Andrei Venghiac
Reclamation
Curator: Cătălin Gheorghe
Aparte Project Space, Faculty of Visual Arts and Design, Iași, December 2012
A project produced by Vector Studio in partnership with UNAGE as part of Carte Blanche aux Jeunes Créateurs programme financially supported by Institut Français in Iaşi.
Curatorial argument:
Art could be viewed as a circumstantial but establishing promise, which would prove the ability to reclaim the recurring promise of politics.
In presenting situations of political interpellation in everyday life and deconstructing the regime of political advertising by reclaiming the political, Andrei Venghiac has proposed inserting audiences in the striations of imaginative thinking about the threat of housing, the eradication of architecture, imposing politics and questioning cohabitation.
The installation of the message in an aesthetic space made it possible to index the fetishization of political hope in the material conditions of an irreversible alienation. Without directly questioning the dynamics of social elaboration of a civic “false consciousness,” the meshes on which the photographs were printed could be read as inverted projections from the psycho-agonistic intimacy of a block of flats onto the public visual space of a city.
The transfer of medium through which the image has been represented, initially optically recorded, then conceptualized, then photographed, then printed, then televised, then displayed, then discursivized, has described both the fluidity of symbolizing the impulses of the political and the lunges of artistic consciousness in a concrete struggle with the Real (Lacan followers, beware).
The language of art, in relation to the image of politics, is sometimes cryptic, but the practicality of art could invoke the resolution of perplexity through presence and resistance.
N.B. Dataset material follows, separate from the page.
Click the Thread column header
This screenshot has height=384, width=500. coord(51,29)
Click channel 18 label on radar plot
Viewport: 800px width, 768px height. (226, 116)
Art can respond to political advertising through reclamation.
Andrei Venghiac (b. 1990, Bacău) was a postgraduate student at the Photography, Video and Computer Image Processing specialization of the “George Enescu” University of the Arts in Iaşi. He has exhibited photography works in the exhibitions “Ameninţarea oraşului” (“The city menace”) (Faculty of Architecture, Iaşi, 2012) and “Real-i-Real” (“Real-un-Real) (Aparte Gallery, Iaşi, 2012).